Al oír esto, todos los que estaban en la sinagoga se enojaron mucho. Se levantaron y echaron del pueblo a Jesús, llevándolo a lo alto del monte sobre el cual el pueblo estaba construido, para arrojarlo abajo desde allí. Pero Jesús pasó por en medio de ellos y se fue.
Jesús fue a Cafarnaúm, un pueblo de Galilea, y los sábados enseñaba a la gente. Y la gente se admiraba de cómo les enseñaba, porque hablaba con plena autoridad.
En la sinagoga había un hombre que tenía un demonio o espíritu impuro, el cual gritó con fuerza:
—¡Déjanos! ¿Por qué te metes con nosotros, Jesús de Nazaret? ¿Has venido a destruirnos? Yo te conozco, y sé que eres el Santo de Dios.
Jesús reprendió a aquel demonio, diciéndole:
—¡Cállate y deja a este hombre!
Entonces el demonio arrojó al hombre al suelo delante de todos, y salió de él sin hacerle ningún daño. Todos se asustaron, y se decían unos a otros:
—¿Qué palabras son estas? Con toda autoridad y poder este hombre ordena a los espíritus impuros que salgan, ¡y ellos salen!

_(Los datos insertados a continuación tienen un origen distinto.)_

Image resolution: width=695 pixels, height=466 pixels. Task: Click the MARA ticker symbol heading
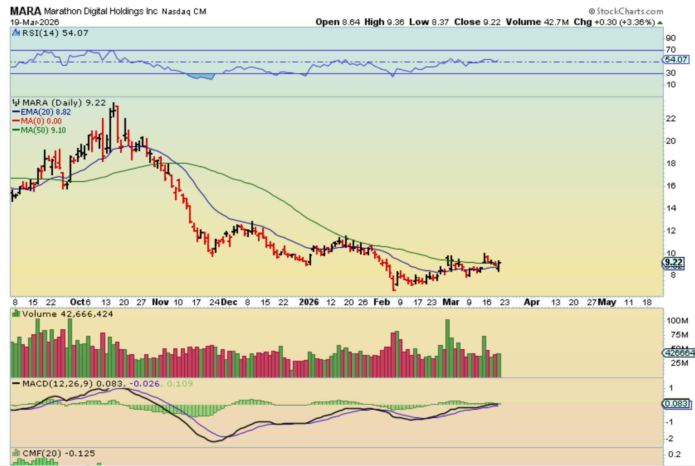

Y se hablaba de Jesús por todos los lugares de la región.
Jesús salió de la sinagoga y entró en casa de Simón. La suegra de Simón estaba enferma, con mucha fiebre, y rogaron por ella a Jesús. Jesús se inclinó sobre ella y reprendió a la fiebre, y la fiebre se le quitó. Al momento, ella se levantó y comenzó a atenderlos.
Al ponerse el sol, todos los que tenían enfermos de diferentes enfermedades los llevaron a Jesús; y él puso las manos sobre cada uno de ellos, y los sanó. De muchos enfermos también salieron demonios, que gritaban:
—¡Tú eres el Hijo de Dios!
Pero Jesús reprendía a los demonios y no los dejaba hablar, porque sabían que él era el Mesías.
Al amanecer, Jesús salió fuera de la ciudad, a un lugar solitario. Pero la gente lo buscó, y llegaron a donde él estaba. Querían detenerlo, para que no se fuera, pero Jesús les dijo:
—También tengo que anunciar la buena noticia del reino de Dios a los otros pueblos, porque para esto fui enviado.
Así iba Jesús anunciando el mensaje en las sinagogas del país de los judíos.